Они о чем-то тихо и быстро заговорили — аббатиса и рыцарь. Спорили, хмурились. Потом Адельгейда, нехотя поманив Евпраксию, кисло велела ей проводить гостя для молитвы в соседнюю часовню. Не чуя под собой ног, юная девушка повиновалась.
Едва они вышли под звезды, рыцарь схватил ее за руку и заплетающимся языком жарко зашептал никогда не слышанные дурманные слова. Изумленно остановившись, она высвободила руку: он был и незнатен, и небогат, и немолод.
— Мы не ровня, — напомнила не без надменности.
— Ну да, — согласился он, — ты принцесса, а я бедный рыцарь; в замке моем ветер свищет да крысы бегают; но, верь мне, я происхожу от знатных предков...
— Но не королей! — в негодовании перебила Рюриковна.
Рыцарь огорченно замолчал. Щеки Евпраксии горели, в голове ходуном ходили его слова. Он рассмеялся, схватил ее в охапку и звонко поцеловал, — так звонко, что охнули монастырские стены.
Она лежала далеко за полночь без сна, пытаясь успокоиться. Зачем до сих пор жила в молчании и покорности? Никто не властен здесь над дочкой киевского короля. Сама свою судьбу решает. Захочет — пойдет за нищего рыцаря. А еще лучше того: пусть он поможет ей до Киева, до батюшки добраться, щедро она его тогда наградит. Ох, щедро... Окошко кельи было заделано решеткой, ставни распахнуты из-за жары. За окном стояла безлунная ночь, трещали кузнечики, еле мерцали сонные звезды. Внезапно она насторожилась; под окном кто-то ходил. Чья-то голова заслонила звезды, чьи-то руки взялись за решетку.

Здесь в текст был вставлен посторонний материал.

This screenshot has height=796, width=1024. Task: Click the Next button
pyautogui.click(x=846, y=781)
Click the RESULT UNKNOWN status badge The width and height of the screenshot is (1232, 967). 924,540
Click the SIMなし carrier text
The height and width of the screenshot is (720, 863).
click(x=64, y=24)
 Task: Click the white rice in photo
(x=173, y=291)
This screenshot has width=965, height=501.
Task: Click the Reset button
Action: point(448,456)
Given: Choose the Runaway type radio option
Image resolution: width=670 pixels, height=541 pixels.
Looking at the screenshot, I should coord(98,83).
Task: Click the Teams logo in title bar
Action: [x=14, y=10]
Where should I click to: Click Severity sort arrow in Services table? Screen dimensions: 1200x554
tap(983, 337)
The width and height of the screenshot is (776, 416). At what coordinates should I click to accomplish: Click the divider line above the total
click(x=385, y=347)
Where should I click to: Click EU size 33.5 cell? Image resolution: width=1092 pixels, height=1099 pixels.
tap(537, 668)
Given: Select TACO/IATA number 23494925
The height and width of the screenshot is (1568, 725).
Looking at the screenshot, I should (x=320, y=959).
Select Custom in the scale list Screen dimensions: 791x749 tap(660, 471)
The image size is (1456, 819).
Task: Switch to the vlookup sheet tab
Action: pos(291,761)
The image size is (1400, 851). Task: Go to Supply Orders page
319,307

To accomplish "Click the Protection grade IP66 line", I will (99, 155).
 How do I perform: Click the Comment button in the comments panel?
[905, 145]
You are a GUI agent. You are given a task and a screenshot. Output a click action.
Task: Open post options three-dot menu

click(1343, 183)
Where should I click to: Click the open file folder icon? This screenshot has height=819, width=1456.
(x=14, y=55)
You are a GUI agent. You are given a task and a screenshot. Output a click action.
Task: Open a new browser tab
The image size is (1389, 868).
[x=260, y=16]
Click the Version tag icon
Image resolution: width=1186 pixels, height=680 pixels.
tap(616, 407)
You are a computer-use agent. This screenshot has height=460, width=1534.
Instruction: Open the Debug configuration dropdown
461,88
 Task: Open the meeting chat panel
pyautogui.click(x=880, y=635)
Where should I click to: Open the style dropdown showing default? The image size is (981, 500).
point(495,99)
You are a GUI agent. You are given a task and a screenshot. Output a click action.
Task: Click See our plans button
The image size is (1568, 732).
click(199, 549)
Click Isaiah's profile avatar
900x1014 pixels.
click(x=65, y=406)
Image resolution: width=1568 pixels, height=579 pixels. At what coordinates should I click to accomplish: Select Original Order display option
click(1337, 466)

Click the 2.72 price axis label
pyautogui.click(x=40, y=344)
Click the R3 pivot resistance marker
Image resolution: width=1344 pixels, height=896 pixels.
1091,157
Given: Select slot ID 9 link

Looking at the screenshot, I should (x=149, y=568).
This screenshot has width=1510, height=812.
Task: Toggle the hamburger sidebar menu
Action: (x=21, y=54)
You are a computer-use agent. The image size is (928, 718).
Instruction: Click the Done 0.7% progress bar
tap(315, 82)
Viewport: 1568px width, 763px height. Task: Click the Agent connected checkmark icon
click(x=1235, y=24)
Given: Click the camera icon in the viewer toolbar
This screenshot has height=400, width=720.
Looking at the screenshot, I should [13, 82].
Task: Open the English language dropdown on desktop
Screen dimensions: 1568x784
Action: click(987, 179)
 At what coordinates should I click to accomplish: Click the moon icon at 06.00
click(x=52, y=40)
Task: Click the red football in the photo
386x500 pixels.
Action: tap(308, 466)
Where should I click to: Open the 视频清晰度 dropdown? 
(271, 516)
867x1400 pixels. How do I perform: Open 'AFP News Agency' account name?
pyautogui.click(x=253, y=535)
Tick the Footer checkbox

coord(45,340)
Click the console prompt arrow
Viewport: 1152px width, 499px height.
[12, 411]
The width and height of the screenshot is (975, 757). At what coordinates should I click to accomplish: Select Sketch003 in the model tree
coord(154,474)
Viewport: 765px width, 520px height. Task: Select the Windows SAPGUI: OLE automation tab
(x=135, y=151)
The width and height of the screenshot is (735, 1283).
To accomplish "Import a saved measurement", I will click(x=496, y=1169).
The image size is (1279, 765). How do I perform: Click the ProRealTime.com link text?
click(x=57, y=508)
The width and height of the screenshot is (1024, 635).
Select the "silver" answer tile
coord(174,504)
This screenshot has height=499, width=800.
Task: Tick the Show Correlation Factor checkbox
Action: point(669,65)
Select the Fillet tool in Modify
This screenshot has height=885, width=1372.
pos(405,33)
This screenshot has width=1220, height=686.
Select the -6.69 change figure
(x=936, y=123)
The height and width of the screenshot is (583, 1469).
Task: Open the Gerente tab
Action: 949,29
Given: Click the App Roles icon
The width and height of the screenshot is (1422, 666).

— Пракседис, — глухо позвал голос. Это был снова он! Задрожала, забилась под одеяло. — Я знаю, ты здесь и не спишь, — заговорил рыцарь. — Выслушай меня, потому что завтра на заре я уеду. Откликнись, милая, заклинаю тебя Господом нашим Иисусом.
— Говори, — шепнула она.
Смеясь, он протянул руки сквозь решетку:
— Иди же сюда. Я, бедняга Генрих Косгейм, клянусь небом, что полюбил тебя с первого взгляда, не зная, кто ты, служанка или королева. Ответь: не будь ты принцессою, смогла бы ты полюбить меня?
— Говори дело, беспутный рыцарь Косгейм, — сурово отозвалась она, — а не то уходи прочь.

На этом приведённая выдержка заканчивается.